Makerspaces In the Classroom

By:  Joshua Evans


Yet another fruitful discussion over lunch...

The topic: Makerspaces.

A makerspace is any physical space that specifically facilitates interdisciplinary project based learning and that supports methods for engaging learners in higher-order problem solving through hands on design.

The burning questions: What role(s) should we as architects and designers play in the implementation of Makerspaces? What are the challenges and obstacles facing the creation of academic makerspaces in schools?

Discussion Conclusions:

●      Team up with Educators

While most teachers are aware of the need to provide an experiential learning experience that keeps students engaged, it may prove difficult to develop such experiences in spaces designed for students almost a century ago.  Academic makerspaces provide educators with the tools necessary to keep students with diverse and alternative learning styles engaged. As design professionals, we can and should be advocates for the integration of academic makerspaces into 21st century education. As designers, not educators, our role extends past employing age-old and often outdated strategies for the creation and renovation of schools. Re-imagine, propose, and promote - as professionals specifically responsible for envisioning how people can occupy new and successful spaces, we would be a proven asset to any school board that wants to make the jump towards reinvigorating their school and curriculum. An academic space aligned with school culture and value will be the most successful.

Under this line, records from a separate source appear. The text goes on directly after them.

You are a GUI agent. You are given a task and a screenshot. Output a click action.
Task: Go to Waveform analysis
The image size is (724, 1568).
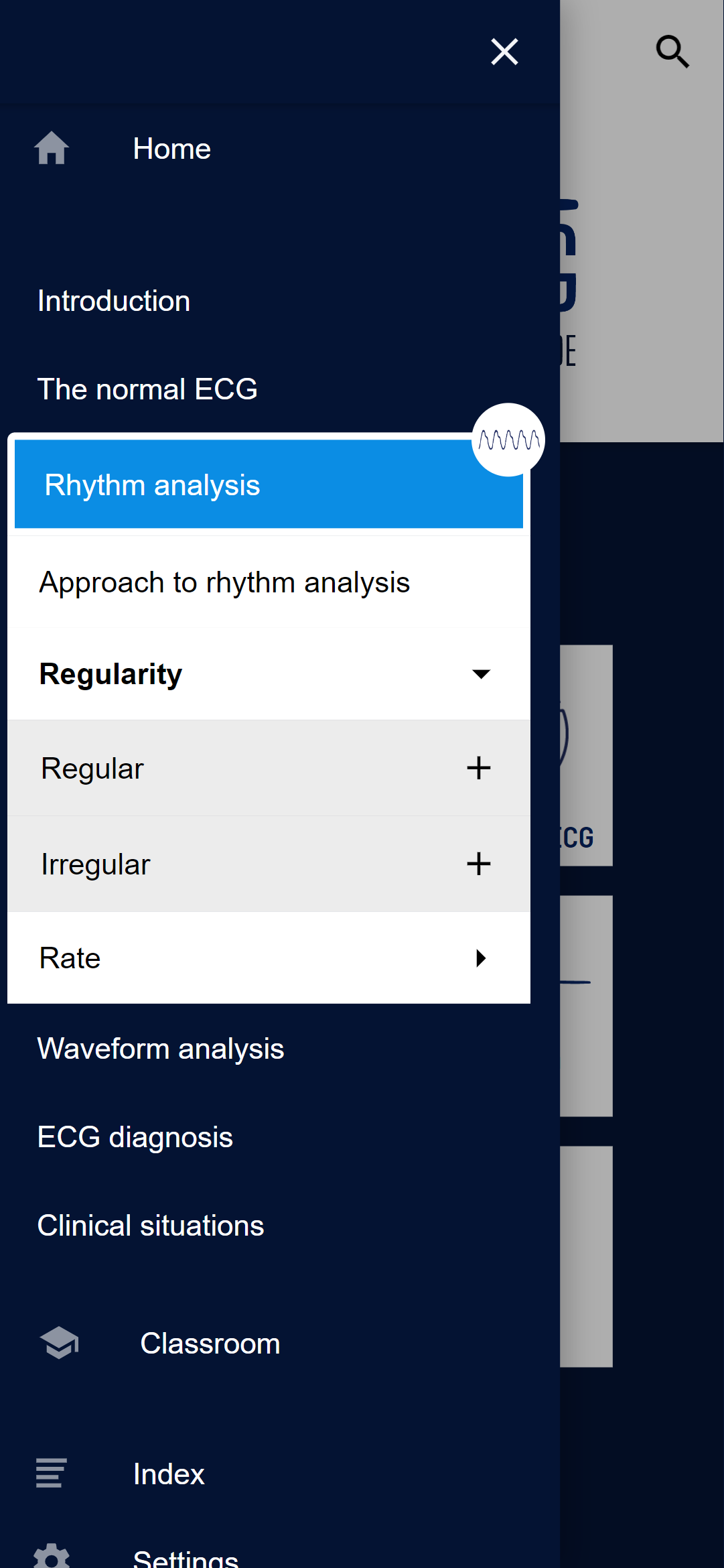161,1049
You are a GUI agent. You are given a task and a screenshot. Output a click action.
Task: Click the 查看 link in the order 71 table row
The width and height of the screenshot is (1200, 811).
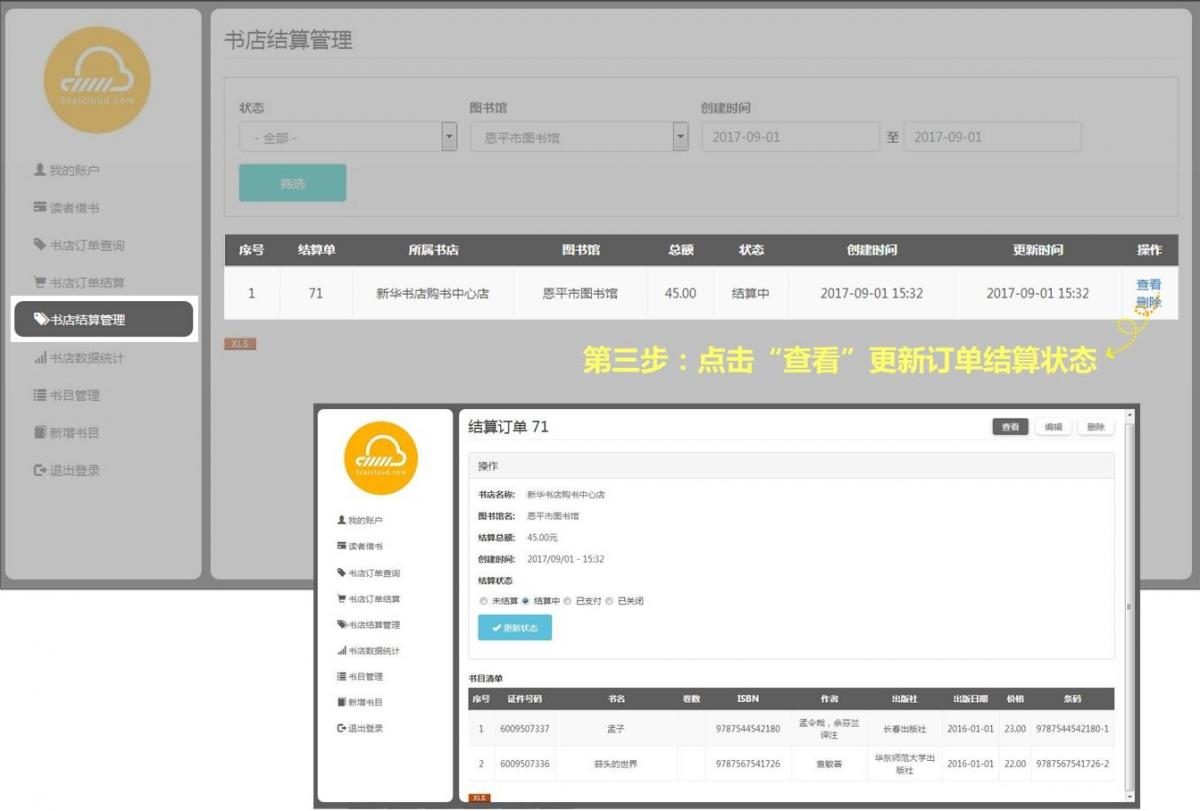click(1148, 285)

●      Test Scores ≠ Lifetime Success

Design professionals are lifetime learners too, and we would be the first to tell you that in our field, project based learning encourages problem solving in a constantly evolving and collaborative setting. Academic makerspaces facilitate learning in a variety of modes that are key to eventual success in a collaborative working environment. Hands on learning, an integral aspect to any makerspace curriculum, promotes more engagement among students by allowing them to directly observe what is happening while creating physical evidence of learning. Students are able to think outside of typical lesson plans, take ownership of their learning, and discover new interests along the way.

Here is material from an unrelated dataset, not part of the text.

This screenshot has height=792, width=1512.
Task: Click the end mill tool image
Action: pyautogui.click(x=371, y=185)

●      Reappropriate & Locate

Space in schools comes at a premium. The academic makerspace is a very new concept, so a lot has to be considered when integrating them into schools designed as early as the 1930s. Reappropriating program spaces like, unused classrooms, former vocational training classrooms, art rooms and even libraries to accommodate an academic makerspace are key strategies to ensure that makerspaces can take hold. Any space is a potential makerspace!  As designers, it's up to us to pave the way for integrating project based learning spaces. It is our job to help educators plan for their implementation. The scope of an academic makerspace is important to consider - if it’s a shared space available during school hours, the extent to which it can have an impact changes greatly compared to a makerspace that is only available during after school hours. The typical classroom layout: four walls, rows of forward facing chairs should not set the basis for 21st century education. The fact that the makerspace is not designed according the the archetypal classroom allows it to have greater flexibility. Experimentation of different space organizations in schools are opportunities, not risks.